BEGIN EXERCISE DATA

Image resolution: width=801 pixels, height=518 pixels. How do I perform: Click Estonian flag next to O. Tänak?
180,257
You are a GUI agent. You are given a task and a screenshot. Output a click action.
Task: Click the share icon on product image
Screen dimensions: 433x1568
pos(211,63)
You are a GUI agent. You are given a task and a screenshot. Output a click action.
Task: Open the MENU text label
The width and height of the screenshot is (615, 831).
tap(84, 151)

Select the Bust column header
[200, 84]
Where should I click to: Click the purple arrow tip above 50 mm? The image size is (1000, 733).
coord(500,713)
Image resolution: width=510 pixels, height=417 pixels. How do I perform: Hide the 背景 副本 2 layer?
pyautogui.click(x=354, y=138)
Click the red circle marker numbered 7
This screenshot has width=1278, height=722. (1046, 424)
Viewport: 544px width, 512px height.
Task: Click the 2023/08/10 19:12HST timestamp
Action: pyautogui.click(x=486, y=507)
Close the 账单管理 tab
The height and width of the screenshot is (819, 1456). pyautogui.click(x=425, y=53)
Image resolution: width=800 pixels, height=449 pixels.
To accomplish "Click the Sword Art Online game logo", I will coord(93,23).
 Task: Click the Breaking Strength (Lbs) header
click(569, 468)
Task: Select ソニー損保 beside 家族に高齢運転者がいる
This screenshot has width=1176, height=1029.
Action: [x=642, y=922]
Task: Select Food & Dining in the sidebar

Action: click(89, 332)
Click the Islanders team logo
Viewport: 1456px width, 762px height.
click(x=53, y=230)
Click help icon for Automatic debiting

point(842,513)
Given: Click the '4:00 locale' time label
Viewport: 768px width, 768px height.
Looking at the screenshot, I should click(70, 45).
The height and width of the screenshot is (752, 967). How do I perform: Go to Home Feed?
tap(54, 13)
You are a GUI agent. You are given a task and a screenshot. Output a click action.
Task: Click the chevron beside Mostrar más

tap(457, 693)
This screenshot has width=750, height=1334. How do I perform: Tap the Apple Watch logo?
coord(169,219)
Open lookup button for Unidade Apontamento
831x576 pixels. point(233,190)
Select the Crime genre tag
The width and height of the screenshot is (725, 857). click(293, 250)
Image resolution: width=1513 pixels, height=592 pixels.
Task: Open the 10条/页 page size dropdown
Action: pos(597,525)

END EXERCISE DATA

**TASK DESCRIPTION**
Nothing but an exact reproduction of the entries is wanted.

**WORKED SOLUTION**
Image resolution: width=801 pixels, height=518 pixels. How do I perform: Click Estonian flag next to O. Tänak?
180,257
You are a GUI agent. You are given a task and a screenshot. Output a click action.
Task: Click the share icon on product image
Screen dimensions: 433x1568
pos(211,63)
You are a GUI agent. You are given a task and a screenshot. Output a click action.
Task: Open the MENU text label
The width and height of the screenshot is (615, 831).
tap(84, 151)

Select the Bust column header
[200, 84]
Where should I click to: Click the purple arrow tip above 50 mm? The image size is (1000, 733).
coord(500,713)
Image resolution: width=510 pixels, height=417 pixels. How do I perform: Hide the 背景 副本 2 layer?
pyautogui.click(x=354, y=138)
Click the red circle marker numbered 7
This screenshot has width=1278, height=722. (1046, 424)
Viewport: 544px width, 512px height.
Task: Click the 2023/08/10 19:12HST timestamp
Action: pyautogui.click(x=486, y=507)
Close the 账单管理 tab
The height and width of the screenshot is (819, 1456). pyautogui.click(x=425, y=53)
Image resolution: width=800 pixels, height=449 pixels.
To accomplish "Click the Sword Art Online game logo", I will coord(93,23).
 Task: Click the Breaking Strength (Lbs) header
click(569, 468)
Task: Select ソニー損保 beside 家族に高齢運転者がいる
This screenshot has width=1176, height=1029.
Action: [x=642, y=922]
Task: Select Food & Dining in the sidebar

Action: click(89, 332)
Click the Islanders team logo
Viewport: 1456px width, 762px height.
click(x=53, y=230)
Click help icon for Automatic debiting

point(842,513)
Given: Click the '4:00 locale' time label
Viewport: 768px width, 768px height.
Looking at the screenshot, I should click(70, 45).
The height and width of the screenshot is (752, 967). How do I perform: Go to Home Feed?
tap(54, 13)
You are a GUI agent. You are given a task and a screenshot. Output a click action.
Task: Click the chevron beside Mostrar más

tap(457, 693)
This screenshot has width=750, height=1334. How do I perform: Tap the Apple Watch logo?
coord(169,219)
Open lookup button for Unidade Apontamento
831x576 pixels. point(233,190)
Select the Crime genre tag
The width and height of the screenshot is (725, 857). click(293, 250)
Image resolution: width=1513 pixels, height=592 pixels.
Task: Open the 10条/页 page size dropdown
Action: pos(597,525)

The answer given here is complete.